_Activity_
Find the line with "Task: Open the app run configuration dropdown" in the data below, then restate it and all remaining lines exactly, adding nothing.

_Source data_

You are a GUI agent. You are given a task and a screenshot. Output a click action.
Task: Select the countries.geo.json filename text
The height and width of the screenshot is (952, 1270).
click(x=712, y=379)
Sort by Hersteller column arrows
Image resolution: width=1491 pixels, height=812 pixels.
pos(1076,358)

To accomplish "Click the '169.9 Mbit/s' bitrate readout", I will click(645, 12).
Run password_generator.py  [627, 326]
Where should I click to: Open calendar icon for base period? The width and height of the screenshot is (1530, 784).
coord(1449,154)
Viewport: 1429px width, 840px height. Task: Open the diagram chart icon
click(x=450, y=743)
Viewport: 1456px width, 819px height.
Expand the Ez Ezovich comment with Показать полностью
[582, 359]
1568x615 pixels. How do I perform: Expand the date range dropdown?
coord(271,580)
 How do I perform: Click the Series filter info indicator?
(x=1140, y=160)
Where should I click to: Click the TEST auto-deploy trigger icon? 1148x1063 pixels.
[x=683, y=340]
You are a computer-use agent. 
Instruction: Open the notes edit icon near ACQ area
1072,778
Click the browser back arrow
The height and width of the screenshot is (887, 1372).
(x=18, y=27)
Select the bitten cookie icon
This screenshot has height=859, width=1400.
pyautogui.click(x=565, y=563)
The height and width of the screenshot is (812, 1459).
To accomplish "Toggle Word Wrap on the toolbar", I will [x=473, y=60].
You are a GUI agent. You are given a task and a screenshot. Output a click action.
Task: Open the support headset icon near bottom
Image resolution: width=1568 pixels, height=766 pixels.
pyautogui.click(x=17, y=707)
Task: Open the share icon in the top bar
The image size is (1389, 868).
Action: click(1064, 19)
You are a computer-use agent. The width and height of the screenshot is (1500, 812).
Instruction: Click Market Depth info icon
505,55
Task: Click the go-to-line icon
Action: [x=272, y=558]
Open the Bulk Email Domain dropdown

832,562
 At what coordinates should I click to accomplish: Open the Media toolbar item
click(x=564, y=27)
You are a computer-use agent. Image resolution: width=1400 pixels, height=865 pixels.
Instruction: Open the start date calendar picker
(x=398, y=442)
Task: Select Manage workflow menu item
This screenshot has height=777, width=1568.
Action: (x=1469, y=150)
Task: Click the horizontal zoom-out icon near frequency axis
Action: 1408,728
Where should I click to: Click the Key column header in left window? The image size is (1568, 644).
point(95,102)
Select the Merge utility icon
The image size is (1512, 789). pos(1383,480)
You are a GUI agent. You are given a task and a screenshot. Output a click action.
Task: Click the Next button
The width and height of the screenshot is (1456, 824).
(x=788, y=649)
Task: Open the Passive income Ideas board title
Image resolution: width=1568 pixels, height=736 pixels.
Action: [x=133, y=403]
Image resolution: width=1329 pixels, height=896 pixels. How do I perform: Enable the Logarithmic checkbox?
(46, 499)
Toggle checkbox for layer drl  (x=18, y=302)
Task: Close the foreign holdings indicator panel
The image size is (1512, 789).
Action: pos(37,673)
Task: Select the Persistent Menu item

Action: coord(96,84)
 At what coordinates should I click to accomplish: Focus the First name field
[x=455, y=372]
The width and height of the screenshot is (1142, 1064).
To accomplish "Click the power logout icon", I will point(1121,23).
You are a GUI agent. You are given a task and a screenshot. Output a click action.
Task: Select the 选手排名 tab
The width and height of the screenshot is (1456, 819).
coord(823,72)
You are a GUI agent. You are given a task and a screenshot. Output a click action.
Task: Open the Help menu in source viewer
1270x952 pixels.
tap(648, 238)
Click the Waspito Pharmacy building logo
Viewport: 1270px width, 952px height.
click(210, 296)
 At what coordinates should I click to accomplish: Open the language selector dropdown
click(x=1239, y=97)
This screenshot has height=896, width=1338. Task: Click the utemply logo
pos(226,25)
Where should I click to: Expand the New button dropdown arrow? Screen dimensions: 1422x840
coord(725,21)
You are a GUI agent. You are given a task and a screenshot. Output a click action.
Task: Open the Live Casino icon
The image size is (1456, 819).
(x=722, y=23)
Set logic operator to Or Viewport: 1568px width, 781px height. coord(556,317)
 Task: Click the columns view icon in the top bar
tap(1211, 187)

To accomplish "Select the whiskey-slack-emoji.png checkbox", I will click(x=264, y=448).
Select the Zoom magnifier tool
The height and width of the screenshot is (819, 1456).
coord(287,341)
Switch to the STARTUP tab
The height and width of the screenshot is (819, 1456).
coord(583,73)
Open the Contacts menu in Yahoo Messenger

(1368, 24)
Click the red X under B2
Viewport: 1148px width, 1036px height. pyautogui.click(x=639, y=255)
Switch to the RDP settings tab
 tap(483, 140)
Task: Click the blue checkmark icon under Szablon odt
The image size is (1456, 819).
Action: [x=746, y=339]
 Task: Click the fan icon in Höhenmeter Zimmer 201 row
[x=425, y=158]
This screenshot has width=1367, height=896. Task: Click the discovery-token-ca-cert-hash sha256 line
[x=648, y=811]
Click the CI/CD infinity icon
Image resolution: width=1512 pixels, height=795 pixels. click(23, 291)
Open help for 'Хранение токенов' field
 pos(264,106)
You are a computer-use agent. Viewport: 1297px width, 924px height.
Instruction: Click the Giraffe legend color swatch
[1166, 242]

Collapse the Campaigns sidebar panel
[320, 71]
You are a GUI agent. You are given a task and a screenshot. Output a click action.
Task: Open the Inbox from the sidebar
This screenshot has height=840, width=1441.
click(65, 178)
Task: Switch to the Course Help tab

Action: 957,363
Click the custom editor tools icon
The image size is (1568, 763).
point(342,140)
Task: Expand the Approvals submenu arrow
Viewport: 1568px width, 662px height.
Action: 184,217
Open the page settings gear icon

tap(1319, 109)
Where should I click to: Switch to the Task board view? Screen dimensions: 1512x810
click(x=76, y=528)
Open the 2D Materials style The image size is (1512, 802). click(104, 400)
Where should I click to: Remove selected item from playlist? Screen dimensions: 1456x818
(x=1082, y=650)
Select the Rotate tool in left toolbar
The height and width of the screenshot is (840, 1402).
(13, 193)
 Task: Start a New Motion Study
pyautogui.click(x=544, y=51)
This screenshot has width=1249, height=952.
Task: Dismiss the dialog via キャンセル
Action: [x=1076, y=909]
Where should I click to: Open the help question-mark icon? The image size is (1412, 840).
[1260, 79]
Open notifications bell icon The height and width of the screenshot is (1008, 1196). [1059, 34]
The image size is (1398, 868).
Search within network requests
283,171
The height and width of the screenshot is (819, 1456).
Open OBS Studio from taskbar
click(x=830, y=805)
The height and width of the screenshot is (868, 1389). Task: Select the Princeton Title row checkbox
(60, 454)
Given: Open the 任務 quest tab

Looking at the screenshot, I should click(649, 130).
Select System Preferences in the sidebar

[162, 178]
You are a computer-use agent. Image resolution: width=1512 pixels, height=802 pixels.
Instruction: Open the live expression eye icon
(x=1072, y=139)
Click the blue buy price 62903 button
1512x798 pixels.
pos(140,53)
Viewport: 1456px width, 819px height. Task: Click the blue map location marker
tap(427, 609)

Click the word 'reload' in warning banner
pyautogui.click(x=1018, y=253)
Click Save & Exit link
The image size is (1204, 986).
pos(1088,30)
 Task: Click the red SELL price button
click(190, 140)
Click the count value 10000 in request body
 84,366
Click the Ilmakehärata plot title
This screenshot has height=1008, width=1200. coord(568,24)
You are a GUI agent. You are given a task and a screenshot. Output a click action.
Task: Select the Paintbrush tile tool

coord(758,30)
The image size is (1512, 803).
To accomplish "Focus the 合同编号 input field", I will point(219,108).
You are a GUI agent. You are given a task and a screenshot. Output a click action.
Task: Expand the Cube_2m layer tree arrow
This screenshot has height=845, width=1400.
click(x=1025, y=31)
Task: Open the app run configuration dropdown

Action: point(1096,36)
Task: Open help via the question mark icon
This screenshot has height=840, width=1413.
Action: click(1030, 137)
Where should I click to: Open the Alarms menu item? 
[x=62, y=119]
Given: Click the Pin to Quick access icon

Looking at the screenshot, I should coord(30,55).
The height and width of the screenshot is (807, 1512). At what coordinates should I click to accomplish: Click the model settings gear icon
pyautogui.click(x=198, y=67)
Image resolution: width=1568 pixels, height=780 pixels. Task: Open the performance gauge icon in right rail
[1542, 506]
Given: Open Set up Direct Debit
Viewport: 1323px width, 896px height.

_Written response_
Task: Open the app run configuration dropdown

Action: point(1096,36)
Task: Open help via the question mark icon
This screenshot has height=840, width=1413.
Action: click(1030, 137)
Where should I click to: Open the Alarms menu item? 
[x=62, y=119]
Given: Click the Pin to Quick access icon

Looking at the screenshot, I should coord(30,55).
The height and width of the screenshot is (807, 1512). At what coordinates should I click to accomplish: Click the model settings gear icon
pyautogui.click(x=198, y=67)
Image resolution: width=1568 pixels, height=780 pixels. Task: Open the performance gauge icon in right rail
[1542, 506]
Given: Open Set up Direct Debit
Viewport: 1323px width, 896px height.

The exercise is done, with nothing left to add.